提取文本:
用户在建表的时候可以自定义SerDe或者使用自带的SerDe。如果没有指定ROW FORMAT 或者ROW FORMAT DELIMITED，将会使用自带的SerDe。在建表的时候，用户还需要为表指定列，用户在指定表的列的同时也会指定自定义的SerDe，Hive通过SerDe确定表的具体的列的数据。

SerDe是Serialize/Deserilize的简称，目的是用于序列化和反序列化。

stored as指定存储文件类型

常用的存储文件类型：SEQUENCEFILE（二进制序列文件）、TEXTFILE（文本）、RCFILE（列式存储格式文件）

如果文件数据是纯文本，可以使用STORED AS TEXTFILE。如果数据需要压缩，使用 STORED AS SEQUENCEFILE。

location：指定表在HDFS上的存储位置。
like允许用户复制现有的表结构，但是不复制数据。

查询库和表

show databases like 'db_hive*'
show tables;

desc database db_hive;
desc database extended db_hive;

# 查询表时管理表还是外部表
desc formatted student2;

修改数据库和表的属性

# 修改数据库的属性
alter database db_hive set dbproperties('createtime'='20170830');

# 将管理表转换为外部表
alter table student2 set tblproperties('EXTERNAL'='TRUE')

# 将外部表转换为内部表
alter table student2 set tblproperties('EXTERNAL'='FALSE')

所给数据:
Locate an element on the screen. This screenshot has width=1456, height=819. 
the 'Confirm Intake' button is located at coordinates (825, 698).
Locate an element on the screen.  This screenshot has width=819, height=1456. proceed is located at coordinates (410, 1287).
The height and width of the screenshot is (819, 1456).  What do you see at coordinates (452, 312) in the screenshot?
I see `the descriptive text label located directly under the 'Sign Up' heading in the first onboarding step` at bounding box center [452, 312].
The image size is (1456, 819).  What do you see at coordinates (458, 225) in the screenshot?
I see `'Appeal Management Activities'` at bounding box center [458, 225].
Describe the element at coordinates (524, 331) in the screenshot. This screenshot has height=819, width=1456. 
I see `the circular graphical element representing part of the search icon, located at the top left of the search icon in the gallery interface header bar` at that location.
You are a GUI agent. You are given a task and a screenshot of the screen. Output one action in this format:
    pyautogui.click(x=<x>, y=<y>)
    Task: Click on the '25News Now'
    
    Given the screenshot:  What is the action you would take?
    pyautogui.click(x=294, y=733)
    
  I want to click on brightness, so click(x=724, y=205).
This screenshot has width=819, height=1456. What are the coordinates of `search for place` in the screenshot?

任务一览:
1/ 请把列表中从含有"The height and"的那一行起直到列表末尾的各行改写成编号列表，首尾两行都包括在内，空行一律略去。
2/ 请接着这段讲Hive建表与库表操作的文字往下续写。
前面的文字与列表来源不同。

各题答案:
1/
1. The height and width of the screenshot is (819, 1456).  What do you see at coordinates (452, 312) in the screenshot?
2. I see `the descriptive text label located directly under the 'Sign Up' heading in the first onboarding step` at bounding box center [452, 312].
3. The image size is (1456, 819).  What do you see at coordinates (458, 225) in the screenshot?
4. I see `'Appeal Management Activities'` at bounding box center [458, 225].
5. Describe the element at coordinates (524, 331) in the screenshot. This screenshot has height=819, width=1456. 
6. I see `the circular graphical element representing part of the search icon, located at the top left of the search icon in the gallery interface header bar` at that location.
7. You are a GUI agent. You are given a task and a screenshot of the screen. Output one action in this format:
8.     pyautogui.click(x=<x>, y=<y>)
9.     Task: Click on the '25News Now'
10.     Given the screenshot:  What is the action you would take?
11.     pyautogui.click(x=294, y=733)
12.   I want to click on brightness, so click(x=724, y=205).
13. This screenshot has width=819, height=1456. What are the coordinates of `search for place` in the screenshot?

2/
删除表和库

drop database db_hive;

# 如果数据库不为空，采用cascade
drop database db_hive cascade;

# 删除管理表
truncate table student;

查询表中的数据

# 查询单个分区的内容
select * from dept_partition where month = '201709';

# 查询多个分区的内容
select * from dept_partition where month='201709'
union
select * from dept_partition where month='201708'
union
select * from dept_partition where month='201707';

# 查询二级分区表中的内容
select * from dept_partition2 where month = '201709' and day = '13';

增加分区

# 增加单个分区
alter table dept_partition add partition(month = '201706');

# 同时创建多个分区
alter table dept_partition add partition(month = '201706') partition(month = '201704')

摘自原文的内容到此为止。